The search for extraterrestrial life has often focused on the Red Planet. Scientists believe that more than 3 billion years ago, Mars was warmer and wetter than it is today, and had a more protective atmosphere. While the planet is almost completely inhospitable to life now, researchers envision past Martian microbes eking out a life—or even flourishing—at the frigid, mucky bottom of some pond. Scientists have been sending rovers to trundle along the surface to hunt for evidence of such long-extinct alien microorganisms, and a drone copter to scout the path ahead. But it’s expensive—and difficult—to send a sampling expedition to Mars. Canada is a heck of a lot closer, and it’s not a bad proxy.
The Lost Hammer Spring has a number of unique attributes that mimic parts of the Martian landscape, Whyte says. First, there’s the subzero temperature (about -5 Celsius), as well as the extreme saltiness of the water—25 percent salinity, about 10 times as salty as seawater. (The salt keeps the water liquid, preventing it from freezing over.) Mars has been found to have salt deposits here and there, some of which might have been in brines eons ago, which perhaps would have been the last habitable spots on the planet. The water at Lost Hammer is nearly devoid of oxygen, at less than 1 part per million, which is uncommon on Earth but not on other worlds. Any creature holding out there counts as an “extremophile,” because it survives in bleak conditions on the fringe of where life can exist at all.

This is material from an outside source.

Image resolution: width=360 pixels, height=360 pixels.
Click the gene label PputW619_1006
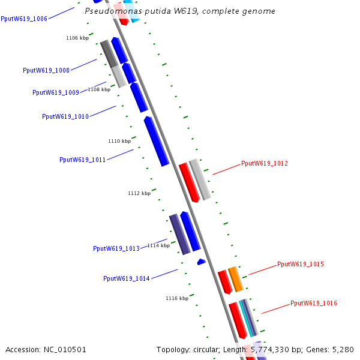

On each of their trips to the remote Canadian region, Whyte and his colleagues scooped up samples of the briny mud, each just a few grams. Back at their lab, they used machines to isolate microbial cells and sequence their genomes and RNA to figure out what the microbes use for energy and how they tolerate the conditions in the spring. That could aid astronomers’ efforts to figure out where and how microbes might be sustained on Mars or other worlds.